Yes, they can take Becker’s trophies, but not his memories

Boris Becker
Boris Becker: a global champion. Photograph: Anadolu Agency/Getty Images

I can’t help but feel a bit sorry for the tennis great Boris Becker. The six-time grand slam winner, now sports pundit, who was declared bankrupt in 2017, is accused of trying to hide Wimbledon trophies, Olympic gold medals and other prizes from his bankruptcy trustees.

The sympathy sharply declines when you see that Becker is also accused of trying to hide many other things, including large sums of money, shares in companies and property assets. Next September, Becker will face 28 charges relating to not complying with legal obligations to disclose information, all of which he denies.

It will be up to the courts to decide whether Becker is guilty of hiding assets. Still, the cups, the medals… you can imagine any sportsperson’s devastation at letting those go. I doubt that such trophies are all about money. They’d be more about memories, pride and validation, markers of past glories in your professional sporting life. As the years go by, they would be a way of retaining a sense of who you are, at least who and what you used to be, in Becker’s case, an undisputed global champion.

Then again, arguably, prizes could be the one area where ex-sports stars shouldn’t fret quite so much. Trophies can be taken away, achievements never can.

A female politician shows cleavage? Whatever next?

Sanna Marin
Sanna Marin: trolled for her dress sense. Photograph: Thierry Monasse/Getty Images

Female politicians are too often damned every which way for their looks and clothing, so bravo to Sanna Marin for shaking things up. The Finnish PM sparked a sexism debate by posing for the magazine Trendi wearing a blazer with nothing beneath.

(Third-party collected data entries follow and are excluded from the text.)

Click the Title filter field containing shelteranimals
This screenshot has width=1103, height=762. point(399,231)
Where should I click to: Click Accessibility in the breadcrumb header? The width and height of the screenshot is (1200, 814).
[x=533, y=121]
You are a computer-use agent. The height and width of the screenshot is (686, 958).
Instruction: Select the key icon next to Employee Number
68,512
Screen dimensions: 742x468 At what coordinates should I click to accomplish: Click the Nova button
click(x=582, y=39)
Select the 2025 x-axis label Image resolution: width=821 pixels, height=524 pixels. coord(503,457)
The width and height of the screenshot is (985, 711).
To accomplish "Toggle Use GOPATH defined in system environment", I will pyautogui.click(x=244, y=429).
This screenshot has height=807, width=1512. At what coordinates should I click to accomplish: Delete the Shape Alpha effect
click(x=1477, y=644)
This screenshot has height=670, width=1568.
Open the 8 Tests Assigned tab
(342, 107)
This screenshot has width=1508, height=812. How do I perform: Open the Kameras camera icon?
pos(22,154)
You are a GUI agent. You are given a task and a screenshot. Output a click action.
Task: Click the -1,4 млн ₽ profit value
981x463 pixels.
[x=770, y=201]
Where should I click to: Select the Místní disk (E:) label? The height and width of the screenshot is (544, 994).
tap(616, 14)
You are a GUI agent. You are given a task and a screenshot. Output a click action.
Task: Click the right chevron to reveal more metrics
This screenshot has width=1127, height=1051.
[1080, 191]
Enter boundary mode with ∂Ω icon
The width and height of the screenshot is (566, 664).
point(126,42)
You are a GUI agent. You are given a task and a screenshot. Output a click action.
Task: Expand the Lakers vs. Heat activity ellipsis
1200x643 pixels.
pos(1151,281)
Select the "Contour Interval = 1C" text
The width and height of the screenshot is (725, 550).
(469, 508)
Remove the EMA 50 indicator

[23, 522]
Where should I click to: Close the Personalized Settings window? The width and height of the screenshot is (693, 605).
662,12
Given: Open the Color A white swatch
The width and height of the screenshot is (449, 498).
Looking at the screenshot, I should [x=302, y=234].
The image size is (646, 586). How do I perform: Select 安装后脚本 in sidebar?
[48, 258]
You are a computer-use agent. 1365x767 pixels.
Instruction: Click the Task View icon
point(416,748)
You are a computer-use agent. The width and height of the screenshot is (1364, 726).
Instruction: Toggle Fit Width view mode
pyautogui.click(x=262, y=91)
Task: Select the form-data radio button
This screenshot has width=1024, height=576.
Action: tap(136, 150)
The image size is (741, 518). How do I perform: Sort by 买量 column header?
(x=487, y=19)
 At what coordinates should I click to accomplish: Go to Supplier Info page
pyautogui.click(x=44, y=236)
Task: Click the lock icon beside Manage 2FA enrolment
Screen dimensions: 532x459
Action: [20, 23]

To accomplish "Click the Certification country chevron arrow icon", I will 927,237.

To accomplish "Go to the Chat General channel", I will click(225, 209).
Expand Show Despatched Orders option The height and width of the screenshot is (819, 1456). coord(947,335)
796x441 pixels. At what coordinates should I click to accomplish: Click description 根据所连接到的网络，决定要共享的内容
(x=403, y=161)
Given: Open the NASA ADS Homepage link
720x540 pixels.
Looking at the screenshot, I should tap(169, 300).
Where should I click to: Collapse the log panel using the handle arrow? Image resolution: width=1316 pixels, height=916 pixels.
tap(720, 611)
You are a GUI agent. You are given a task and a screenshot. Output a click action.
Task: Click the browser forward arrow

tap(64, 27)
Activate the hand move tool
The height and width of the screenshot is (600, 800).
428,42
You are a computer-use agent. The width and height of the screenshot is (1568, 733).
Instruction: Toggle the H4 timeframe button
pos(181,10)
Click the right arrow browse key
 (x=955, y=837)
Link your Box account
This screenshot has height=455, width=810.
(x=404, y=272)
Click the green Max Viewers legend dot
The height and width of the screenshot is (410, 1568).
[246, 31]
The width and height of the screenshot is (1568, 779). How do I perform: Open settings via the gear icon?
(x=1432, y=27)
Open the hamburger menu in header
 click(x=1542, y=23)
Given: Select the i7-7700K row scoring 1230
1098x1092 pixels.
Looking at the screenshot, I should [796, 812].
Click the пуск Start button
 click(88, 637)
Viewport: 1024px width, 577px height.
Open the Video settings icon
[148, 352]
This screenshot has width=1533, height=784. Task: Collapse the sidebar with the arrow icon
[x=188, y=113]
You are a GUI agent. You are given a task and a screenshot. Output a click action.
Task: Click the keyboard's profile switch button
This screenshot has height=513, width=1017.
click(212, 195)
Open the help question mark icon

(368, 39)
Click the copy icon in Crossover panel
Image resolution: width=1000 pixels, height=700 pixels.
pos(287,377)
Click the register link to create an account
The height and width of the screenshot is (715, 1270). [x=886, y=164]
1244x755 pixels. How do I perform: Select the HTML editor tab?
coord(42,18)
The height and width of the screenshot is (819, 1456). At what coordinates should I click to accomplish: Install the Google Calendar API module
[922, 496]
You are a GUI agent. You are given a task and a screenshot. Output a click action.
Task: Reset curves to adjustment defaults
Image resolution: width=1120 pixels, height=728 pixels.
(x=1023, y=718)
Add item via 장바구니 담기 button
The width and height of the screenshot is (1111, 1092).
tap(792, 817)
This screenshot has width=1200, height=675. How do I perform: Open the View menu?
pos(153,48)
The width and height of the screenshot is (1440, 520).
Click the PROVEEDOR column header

Before anyone combusts, this is a classic look often seen at film premieres. It’s not indecent, as the breasts are taped to the inside of the garment. Marin’s version isn’t cut that low and is a modest take on the look. Still, she’s been slammed as “attention-seeking” and “inappropriate”, while women pledged support by posting images of themselves in similar attire.

Marin, 34, centre-left, of working-class origin, was already an intriguing political character, but now she’s even more interesting. Why shouldn’t a young, stylish woman wear such a look for a photo spread to accompany an interview in a fashion magazine? Vladimir Putin gets his torso out to ride horseback when he’s in peak-strongman mode and where is his tit-tape?

Of course, Marin’s outfit could be the excuse her enemies need to claim she’s not worth listening to, but why do they get to decide? This isn’t just about Marin anyway, it’s about the Gilead-level policing of whatever female politicians wear. Too sexy. Too frumpy. Too young. Too old… you get the drift. This is why one tends to see female MPs in the UK adhering to a sober dress code. They know that if they dare express themselves sartorially, even to the tune of half an inch of kitten heel (I’m looking at you, Theresa May), they will never hear the last of it.

If Marin has decided she’s not going to be intimidated by the chauvinist political fashion police, that can only be a good thing.